Le testateur, ici, rédige son testament non seulement devant le notaire, mais aussi devant des témoins. La formulation des phrases doit être explicite. Il ne faut pas non plus oublier d’y mentionner la date de rédaction, votre identité en tant que testateur et ceux des héritiers. Vous signerez cet acte testamentaire avant de le mettre sous envelopper et de sceller le tout. Le notaire en sera le conservateur.

  • Legs et donations

Vous donnez ou bien vous léguez vos biens à vos enfants. Le legs et la donation sont deux modes différents de transmission de biens à sa descendance. Le premier se fait du vivant du donateur, et l’acte est irrévocable. Le second est inscrit dans le testament.

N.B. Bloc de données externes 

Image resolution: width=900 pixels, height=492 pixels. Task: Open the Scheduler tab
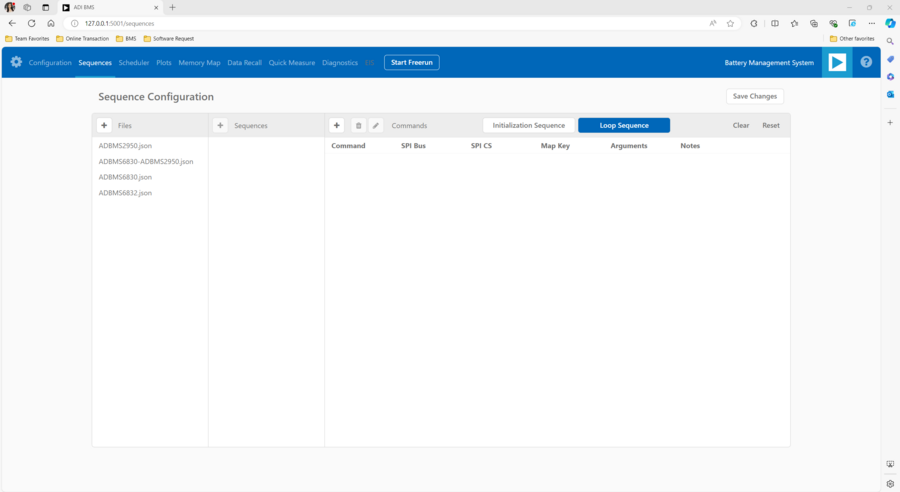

L’héritier en bénéficiera quand le testateur ne sera plus.
Attention, la donation est beaucoup plus réglementée qu’un don. Cette alternative au testament est avantageuse dans ce sens qu’elle peut aider un proche nécessiteux. Les frais sont plus abordables que les frais de succession dûment réglés par les héritiers.

  • L’indivision

Un défunt qui a transmis son patrimoine à ses héritiers transmets des biens en indivision, c’est-à-dire que les héritages sont mis en commun. Chacun des héritiers indivisaires en bénéficie alors d’une quote-part. Aucun d’entre eux ne peut prendre une importante décision sans l’accord des autres. Si une décision doit être prise, on procède à un vote dont la majorité au 2/3 sera acceptée. La vente d’une maison héritée est un exemple de décision importante. Les héritiers doivent s’accorder unanimement à la vendre ou non.
Si les héritiers ont des difficultés à s’entendre sur la gestion d’un bien indivis, une alternative s’offre à eux : le partage du bien.

  • Décès et sépulture

Un des membres de la famille vient à décéder. Quelles sont les démarches administratives à entreprendre ? Quelles déclarations faire et comment organiser les obsèques ? Autant de questions méritent des réponses claires.
Les démarches du premier jour du décès sont entre autres le constat, l’établissement du certificat de décès et l’acte de décès. Vient ensuite le choix de l’entreprise des pompes funèbres. Il faut faire un comparatif, car les dépenses seront conséquentes (3 000 à 5 000 euros). Avant la mise en bière, la dépouille doit être transférée soit dans une chambre funéraire, soit dans une chambre mortuaire, soit au domicile du défunt. Une autre option est aussi de le transférer dans un institut médico-légal. Faites appel à un thanatopracteur pour effectuer les soins en vue de conserver le corps et la toilette mortuaire.
Pour que vous puissiez mieux gérer et organiser les obsèques, sachez qu’il faut que tout soit prêt dans les 6 jours ouvrés qui suivent le décès. À savoir

  • Le cercueil
  • Le transporteur de la dépouille
  • La sépulture
  • L’éloge funèbre
  • L’avis de décès

L’organisation et le paiement des frais des obsèques reviennent au conjoint du défunt ou, à défaut, à ses enfants. S’il n’a pas d’enfants, alors, ce seront ses frères et sœurs qui s’en occuperont. Vérifiez auparavant si le défunt est couvert par une assurance obsèques.